George Jennings supervised the public facilities at the thanksgiving service for the Prince of Wales at St Paul's Cathedral to celebrate his recovery from typhoid. He had been a favourite of the late Prince Consort which was recorded by The Sanitary Record: 'The Prince Consort greatly encouraged this indefatigable Engineer. In sanitary science he was avant coureur in his day and generation, and was among the first Engineers to practically carry out the theories of the wise men of the time. 'Sanitas sanitatum' was Mr Jennings's motto before Disraeli adopted it as his political maxim (Sanitas sanitatum, omnia sanitas)... and he implored a shocked city of London to accept his public lavatories free, on the condition that the... attendants whom he furnished were allowed to make a small charge for the use of the closets and towels.'

===1882===
George Jennings died on 17 April 1882, aged 72. The South London Press reported the accident as follows:

'It is with feelings of regret, which will be joined in by all who knew him, that we have this week to record the death of Mr George Jennings of Ferndale, Nightingale Lane, Clapham, universally known as the celebrated engineer of Palace Wharf, Lambeth. Mr Jennings' death occurred under the following painful circumstances: On Thursday evening, according to his usual custom, he, together with his son George, drove home in his gig. The horse, of a very restive character and hard in the mouth, whilst crossing over the Albert Bridge, shied and threw Mr Jennings and his son against a dust cart. Mr Jennings Jnr. escaped with only a shaking, but Mr Jennings' collar bone was fractured. He was conveyed home and attended by Dr Edmonds and two other physicians. His recovery from the injuries proceeded favourably up until Sunday, when against his doctors' order, he would get up. On Sunday night a relapse and congestion of the lungs set in, and he expired on Monday evening, about 6 o'clock.
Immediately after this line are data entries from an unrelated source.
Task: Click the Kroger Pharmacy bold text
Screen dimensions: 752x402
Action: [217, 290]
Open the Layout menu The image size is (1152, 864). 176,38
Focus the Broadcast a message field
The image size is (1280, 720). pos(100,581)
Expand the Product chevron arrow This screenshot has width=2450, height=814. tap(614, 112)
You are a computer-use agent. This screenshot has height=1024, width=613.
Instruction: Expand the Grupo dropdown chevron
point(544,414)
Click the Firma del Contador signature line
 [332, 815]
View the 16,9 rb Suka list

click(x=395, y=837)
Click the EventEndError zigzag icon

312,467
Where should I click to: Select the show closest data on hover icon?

He was 72 years of age.'

He was buried on 23 April at West Norwood Cemetery (grave 19,077 square 34) and in his will left a fortune of £76,721/7/6d.

==After his death==
The family firm continued until 1967 and by 1895 their catalogue listed at least 36 towns where public conveniences had been installed. Paris, Florence, Berlin, Madrid, and Sydney as well as South America and the Far East. They provided water closets to at least 30 railway companies in Britain, and other railways in America, Argentina, Mexico and South Africa. Their hard-bound catalogues were thick books that show a huge variety of water closets, urinals, basins, baths, Turkish baths, saunas, among many others.

==Posthumous awards==
At the International Health Exhibition in London in 1884, The Gold Medal was awarded for the Jennings Pedestal Vase. In a test, its 2-gallon flush washed down ten apples of average diameter 1 ¼ inches, 1 flat sponge about 4 ½ inches in diameter, plumber's smudge coated over the pan, and 4 pieces of paper adhering closely to the soiled surface.

Jennings also posthumously won for his firm, the Grand Prix at Paris in 1900, for his siphonic pan which had been a major development in lavatory design.